Reading text »
What is the Net Asset Pool?

Following on from my colleague’s article “What Do You Mean It’s Not Mine?”, I have reflected upon one of the more basic, yet most important, question in family law property settlement – what makes up the net asset pool?

Simply stated, the net asset pool is all of the parties’ assets minus their liabilities.

That sounds simple enough, but what exactly is an asset, a liability, or a financial resource, is sometimes not so simple.

Identifying and Valuing the Net Asset Pool

The asset pool includes assets which are:

  • owned by either party prior to the marriage;
  • accumulated during the marriage; and
  • acquired post separation.

The Family Court can deal with an asset which is:

  • registered in the sole name of a party;
  • registered in joint names; and/or
  • registered in the name of a company or trust which a party controls or in which a party has an interest.

The Court also has regard to the financial resources of a party, such as any benefits which may flow to a party from a trust.

There are often disputes between parties as to:

  • the identity of assets;
  • the value of assets; and/or
  • assets which may have been dissipated either before or after separation.

Stated exercise » Please copy the part of the net asset pool text above that opens with "There are often" and closes with "or after separation.", renaming "disputes" to "disagreements".

Dataset extract »

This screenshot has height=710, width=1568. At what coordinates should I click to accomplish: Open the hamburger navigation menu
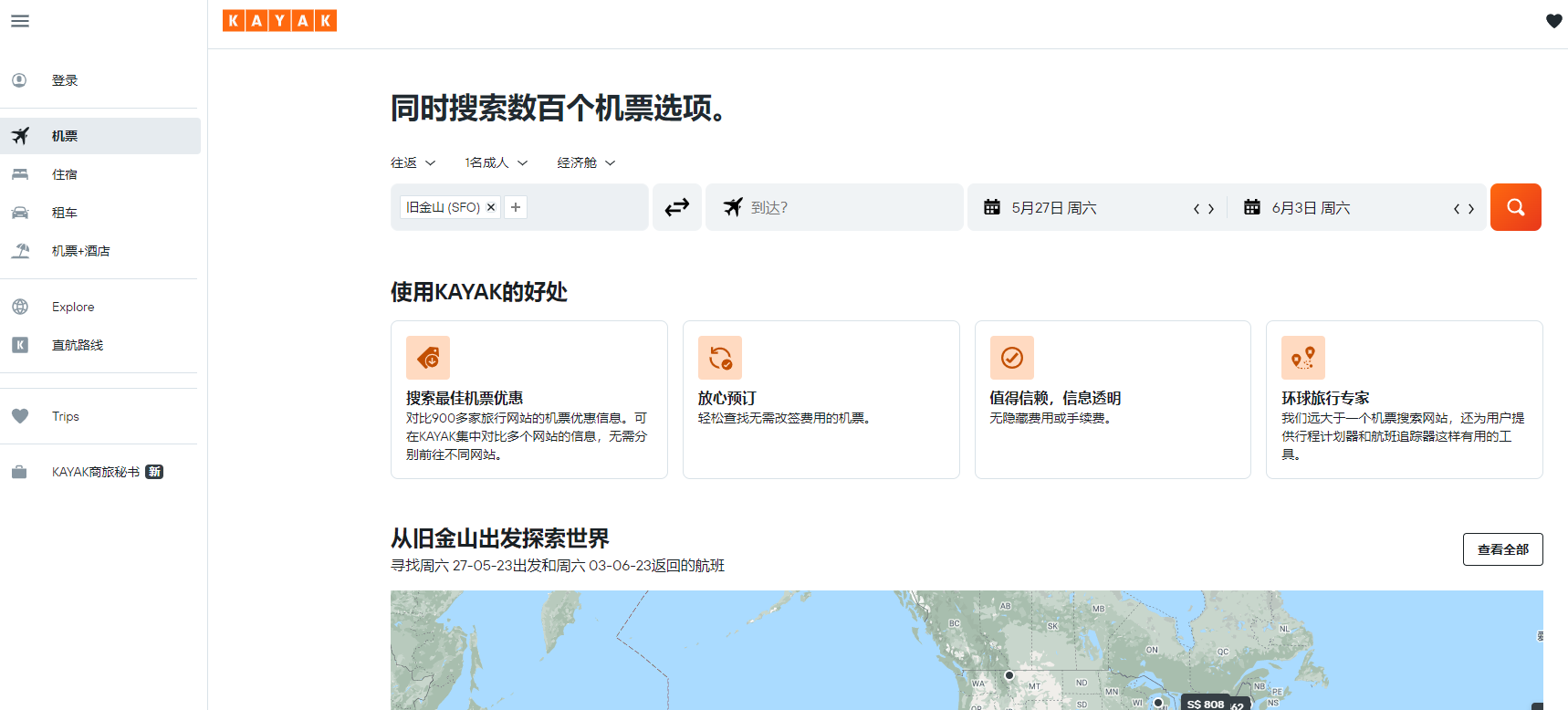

Response »
There are often disagreements between parties as to:

  • the identity of assets;
  • the value of assets; and/or
  • assets which may have been dissipated either before or after separation.